Une ferveur communicative transpirait de chacune de des directives et chacun de des actes de Hector. En deux jours les premières troupes étaient déployées au plus près du conflit. Tels des prédateurs silencieux, tapis dans l’ombre, les soldats guettaient à la lisière des forêts, à l’affût du moindre mouvement inconsidéré. L’issue de la bataille leur importait peu. Ils n’avaient pour unique objectif que de tuer les malheureux qui se perdraient dans les bois. Qu’ils soient de la bannière d’Abath-Khal, le dieu de la guerre ou de Batum-Khal, celui de la sagesse et des sciences ne changerait pas leur sort.

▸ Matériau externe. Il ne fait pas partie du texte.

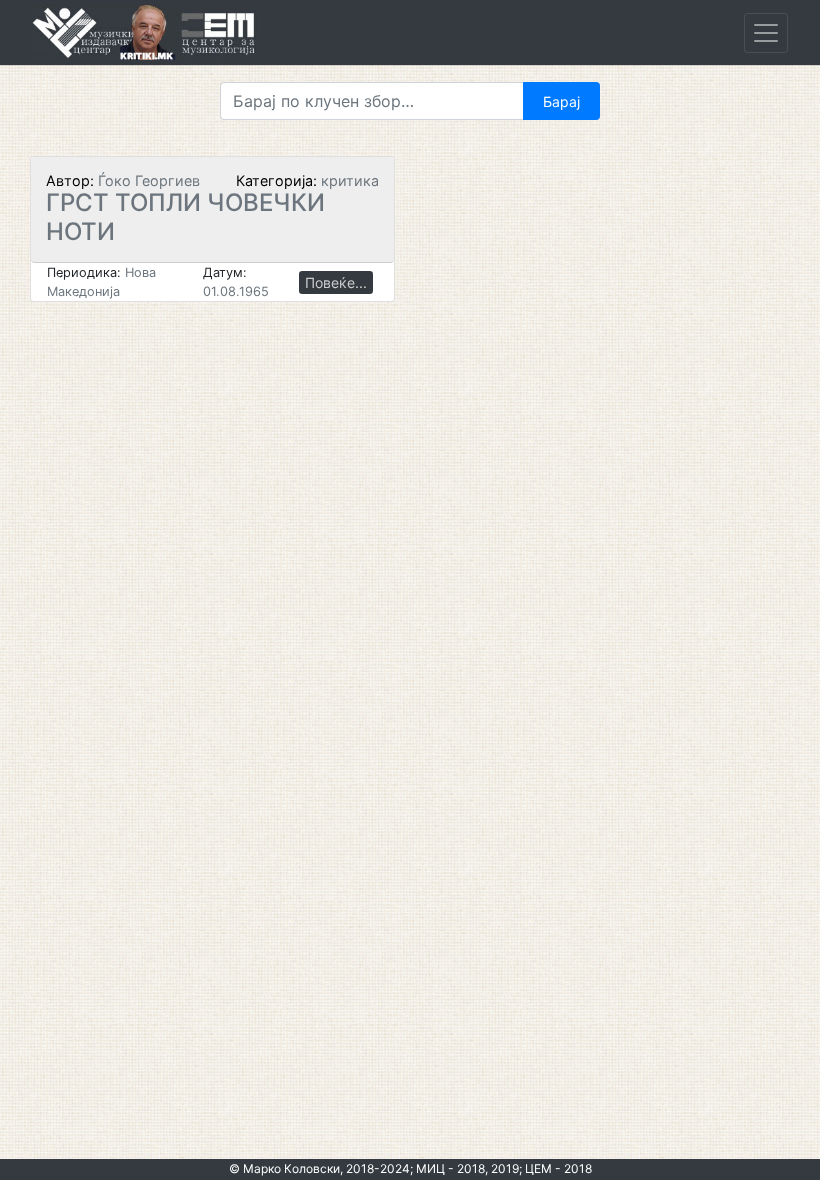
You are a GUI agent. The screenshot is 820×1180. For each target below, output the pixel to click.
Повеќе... (336, 282)
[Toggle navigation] (766, 33)
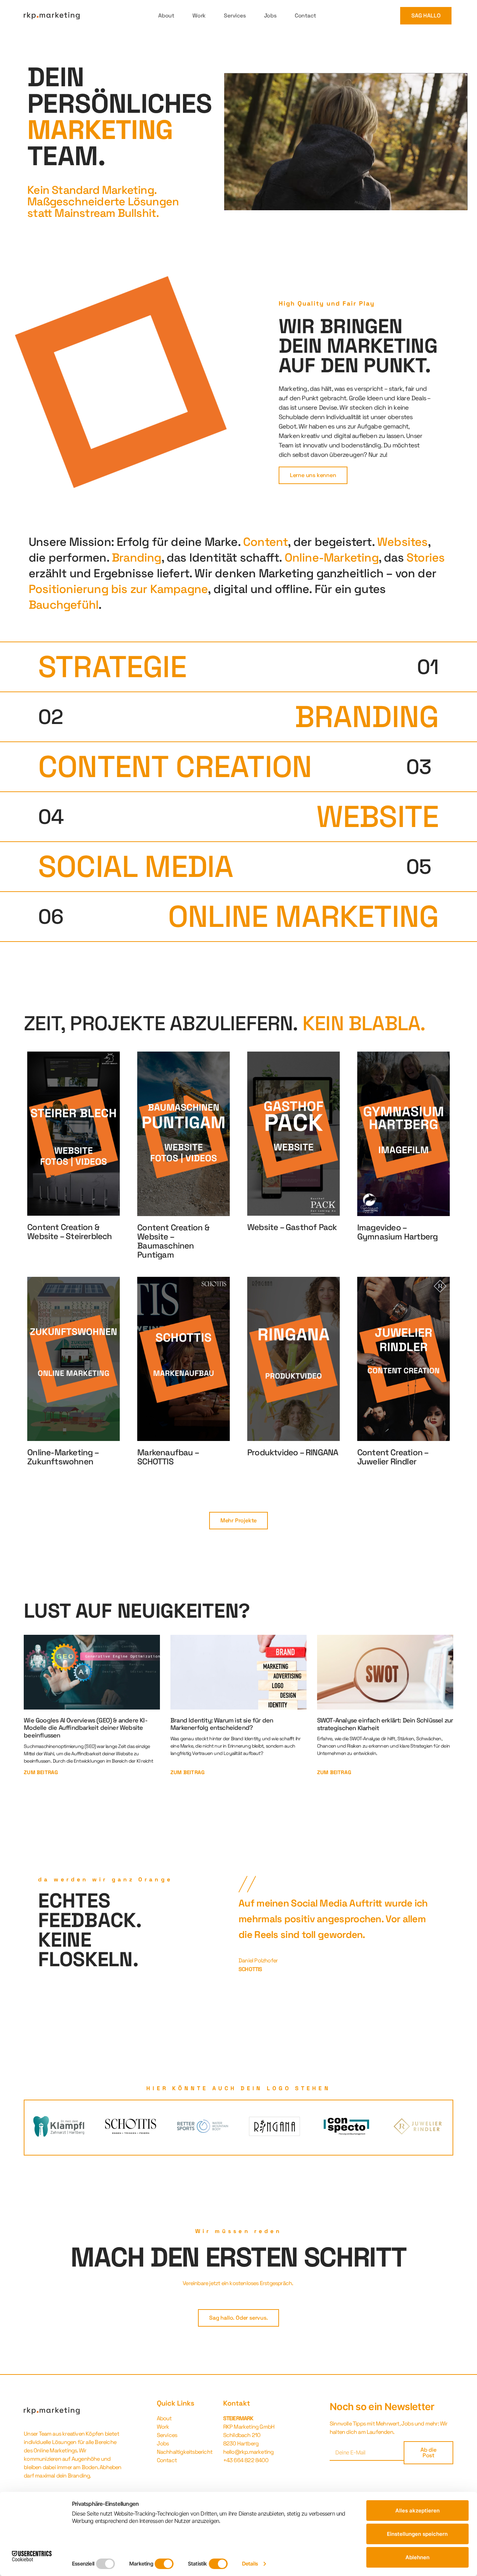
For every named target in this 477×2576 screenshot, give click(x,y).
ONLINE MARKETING (303, 916)
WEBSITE (377, 816)
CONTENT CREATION (175, 766)
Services (234, 15)
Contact (305, 15)
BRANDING (367, 716)
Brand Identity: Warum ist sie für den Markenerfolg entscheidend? (221, 1724)
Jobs (270, 15)
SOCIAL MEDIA (135, 866)
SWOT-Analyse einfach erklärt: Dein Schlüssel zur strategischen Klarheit (385, 1724)
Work (199, 15)
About (166, 15)
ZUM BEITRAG (41, 1772)
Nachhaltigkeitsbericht (184, 2452)
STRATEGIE (112, 666)
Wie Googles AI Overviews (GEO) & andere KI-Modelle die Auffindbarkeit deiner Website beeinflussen (85, 1727)
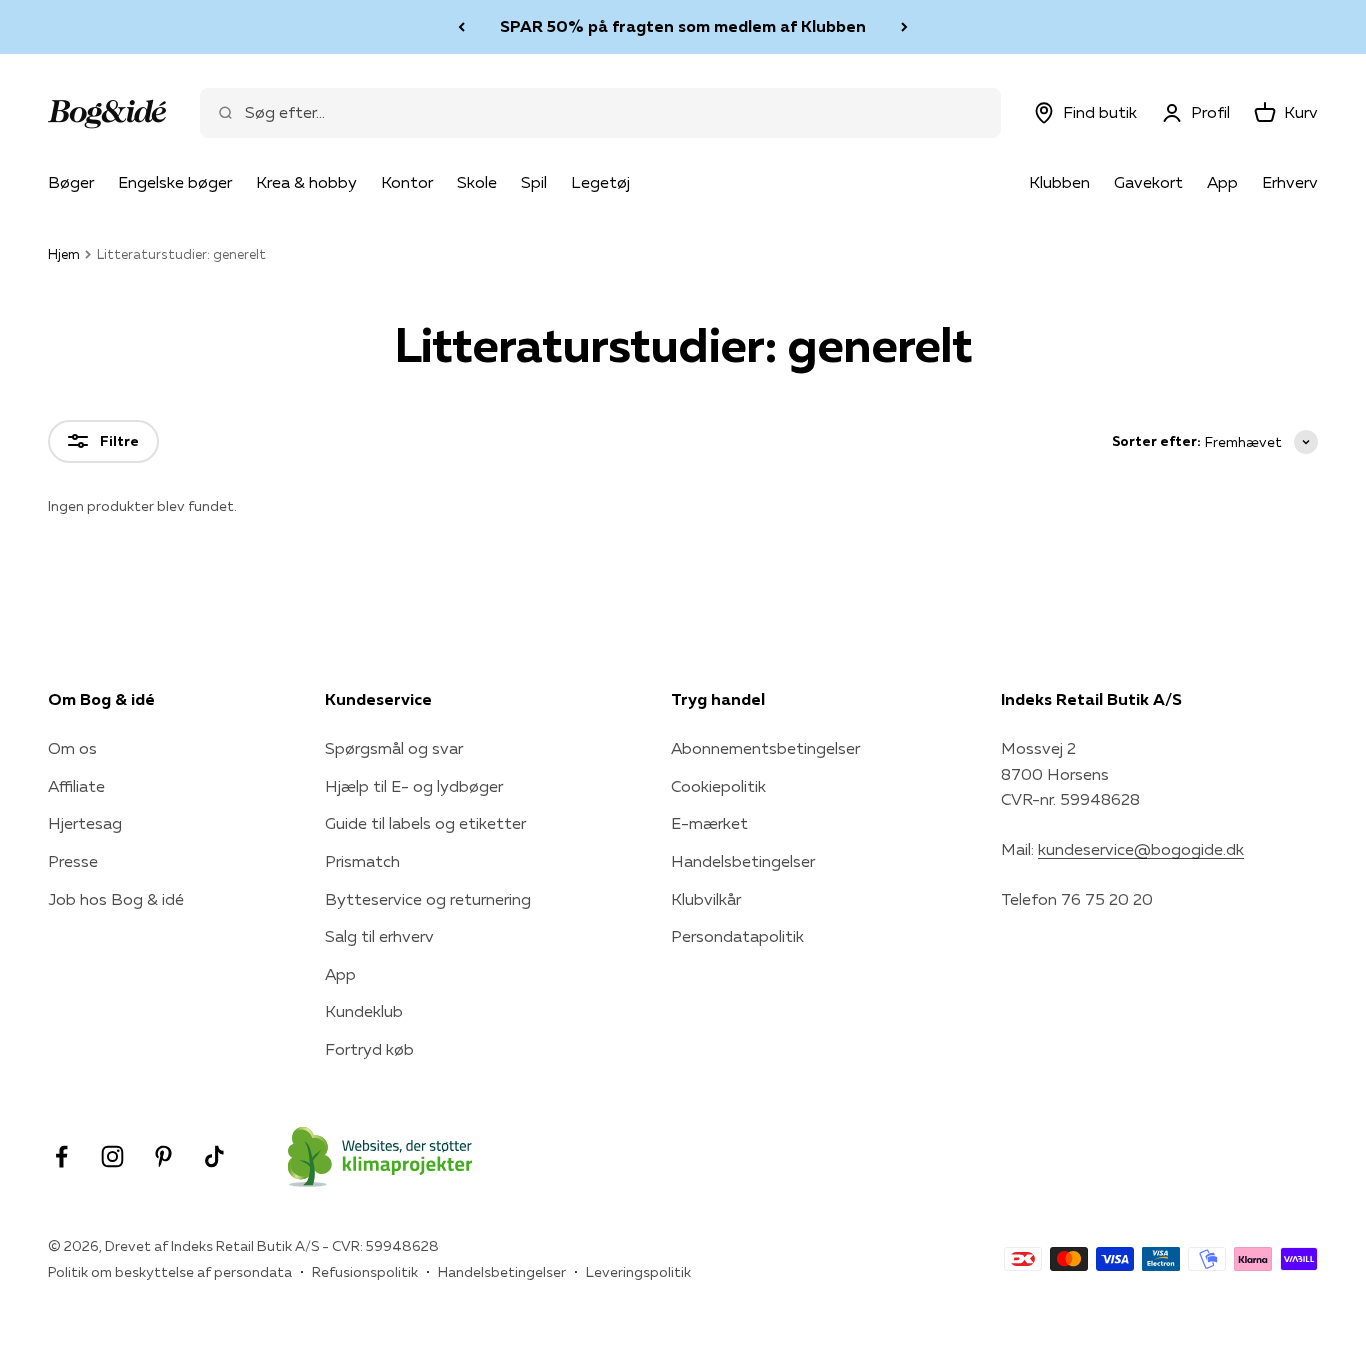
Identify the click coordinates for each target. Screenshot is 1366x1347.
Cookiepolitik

Pendant cinq jours, Epiphone, à la tête des shardanes, Hector au commandement des malins et Diodore à la direction de la section Iphigénie nettoyèrent la sylve des rescapées de la cité des Sept Chemins. Sans aucune pitié ils passèrent les elfes fuyards par le fil de leurs katanas. On présenta ensuite les membres des peuples alliés fais prisonniers à Epiphone et Hector. La Grande Timonière leur offrit deux options, mourir ou rallier la bannière de la déesse de la mer, Génoas-Khal. Tous choisirent la deuxième option. Les derniers nés de Nunn notamment accueillirent cette proposition avec ferveur. Lorsque les langues se délièrent, Epiphone apprit que son fils était hautement considéré par les proscrits de Zulla. Tous connaissaient Hector, le prince héritier des peuples dryades et satyres car il était le compagnon de route de Ome, le nouveau tribun de la plèbe. D’ailleurs, depuis son avènement, celui-ci avait donné son nom aux derniers nés de Nunn. A présent, on les désignait sous le nom d’« homme » pour les mâles et de « femme » pour les femelles. Le terme d’« humain » était également utilisé pour caractériser l’espèce. Ainsi, ces humains considéraient les royaumes des peuples élémentaires comme une terre promise où régnait la démocratie, la liberté et le bonheur commun. Grossir les troupes avec ces nouveaux arrivants représentaient une opportunité certaine. Cependant, la Grande Timonière s’interrogeait sur leur fidélité comme sur celle de leur « héros ». Comment se comporteraient-ils sur le champ de bataille. Pour l’instant, en concertation avec son fils et Diodore, ils déportèrent toutes ces créatures fraîchement ralliées dans l’arrière-pays, dans les marais des fées papillons.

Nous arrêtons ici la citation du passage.